Whereas for classical therapeutics, the mechanism of action, dose, and route of administration are the only parameters which can be adjusted, nanomedicines have additional properties which can be fine-tuned. Owing to the availability of ever more advanced drug delivery systems, and the possibility of incorporating imaging moieties in addition to drugs, allowing for the non-invasive monitoring of biodistribution, target site accumulation, off-target localization, and drug release, theranostic nanomedicines hold great potential for personalizing therapies. Image-guided insights into drug delivery, drug release, and drug efficacy are highly useful for patient prescreening in order to identify which tumors are amenable to nanomedicine treatment (e.g., via EPR-mediated passive drug targeting) and which are not, and to thereby predict which patients are likely to respond to a given long-circulating nanomedicine formulation and which are not (Fig. 5). Consequently, such image-guided and individualized treatments seem to be highly useful to personalize tumor-targeted nanomedicine treatments [60].

Fig. 5
figure 5

Nanotheranostics for personalized nanomedicine.
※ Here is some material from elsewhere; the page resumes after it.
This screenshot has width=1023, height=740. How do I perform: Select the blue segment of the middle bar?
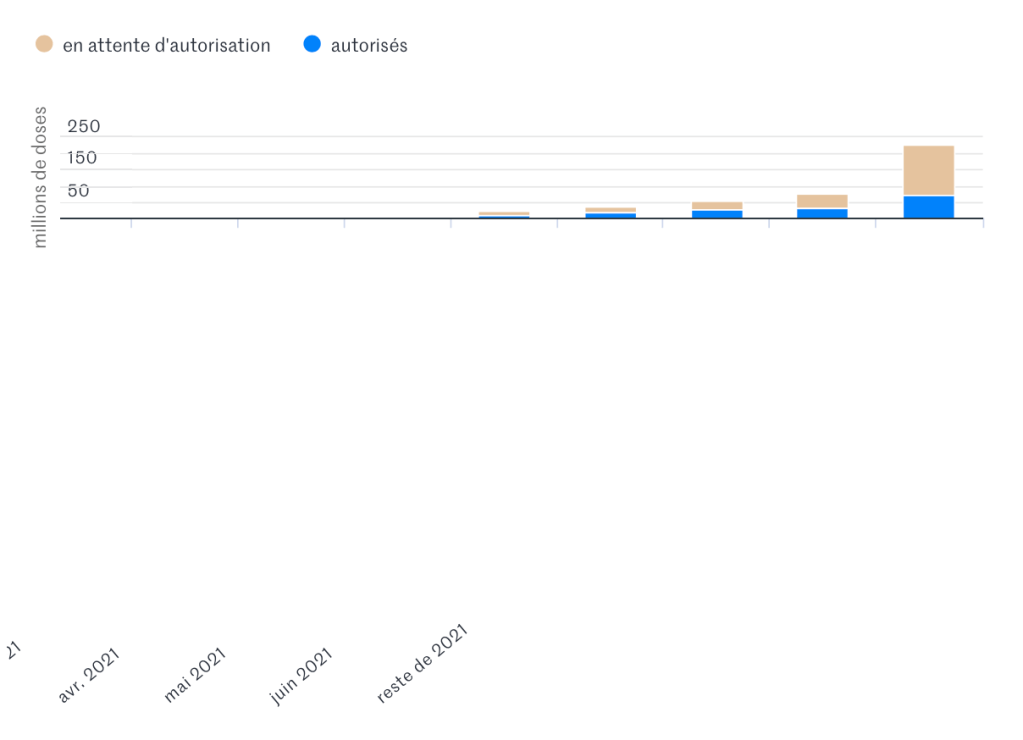point(717,214)
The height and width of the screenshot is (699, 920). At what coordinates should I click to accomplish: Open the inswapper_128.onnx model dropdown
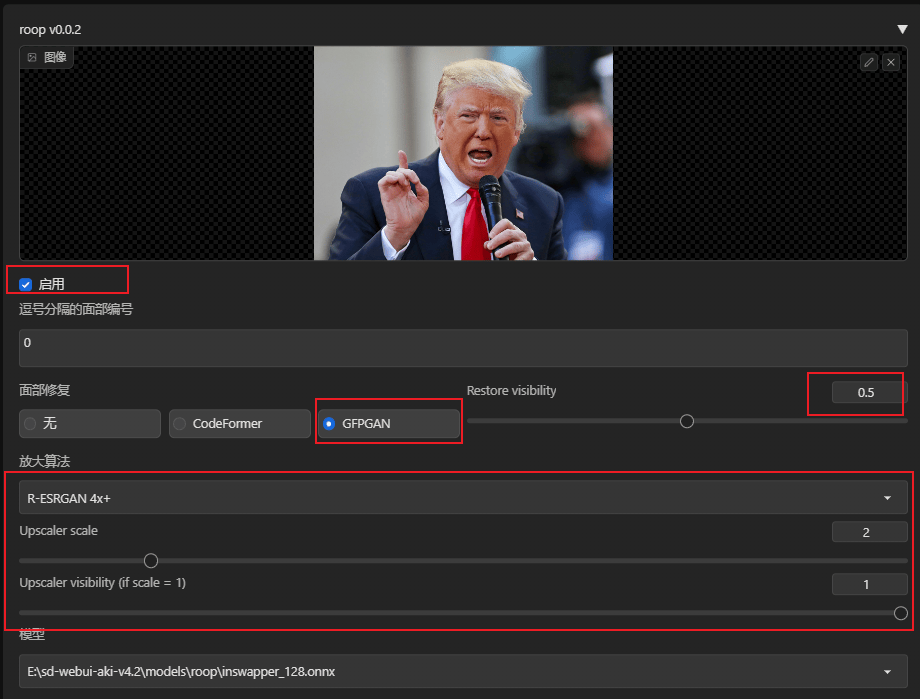(x=464, y=671)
Patients to be treated with nanomedicines are to be prescreened prior to therapy with a (radio-)labeled version of the formulation (first patient selection step) in order to identify individuals showing sufficiently high levels of (EPR-mediated) tumor accumulation and which, therefore, are more likely to respond to treatment with the targeted nanomedicine formulation in question. During a second patient selection step, individuals showing reasonable target site accumulation but insufficient therapeutic response could be allocated to treatment with alternative therapies to ensure individualized and improved interventions. Figure adapted from [60] (color figure online)
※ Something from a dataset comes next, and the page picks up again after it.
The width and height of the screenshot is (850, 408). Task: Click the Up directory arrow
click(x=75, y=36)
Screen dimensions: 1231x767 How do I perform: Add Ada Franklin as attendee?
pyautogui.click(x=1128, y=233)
In addition to the ongoing developments in designing (ever more and ever more advanced) nanotheranostics, it might also be essential to implement ‘indirect’ image-guided prescreening protocols to pre-identify patients which are likely to respond to EPR-targeted nanotherapies. Since the target site accumulation of nanomedicines likely depends on parameters that may be imaged, such as relative blood volume, perfusion, and permeability, and because it might also correlate with angiogenic vascular marker expression, such as VEGFR2 or integrins, imaging such general functional and molecular hallmarks of the tumor vasculature, and correlating such parameters with EPR-mediated tumor accumulation, might also be highly useful for non-invasively assessing the amenability of tumors for passive drug targeting.
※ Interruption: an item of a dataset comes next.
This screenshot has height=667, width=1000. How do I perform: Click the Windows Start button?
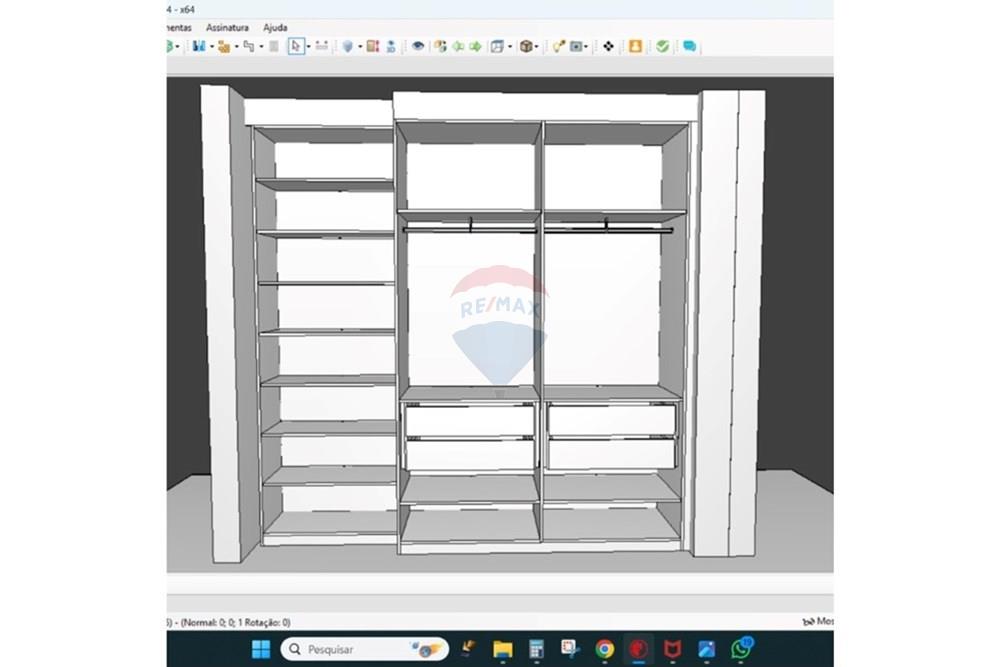pyautogui.click(x=261, y=649)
From a clinical point of view, however, directly monitoring EPR-mediated tumor targeting might be more practical. An example of this is based on the study by Harrington and colleagues mentioned above: in their comparative target site accumulation study they showed that different tumor types accumulate nanomedicine formulations with different efficiencies [57]. They provided pioneering proof-of-principle evidence showing that breast carcinomas might not be the best tumors to be treated with long-circulating and passively tumor-targeted liposomes, which is in line with the relatively poor response rates that are observed in the clinic upon therapy with free vs. liposome-encapsulated doxorubicin (progression-free and overall survival times were similar in both cases [61]). Conversely, tumors which are known to accumulate liposomes relatively well, such as head-and-neck carcinomas, and in particular Kaposi’s sarcoma, are known to respond relatively well to such treatments [62, 63]. Consequently, more intensive combination of drug targeting and imaging, and the use of theranostic nanomedicine formulations to predict which patients might respond to nanomedicine treatments seem to hold significant potential for personalizing and improving anticancer therapy.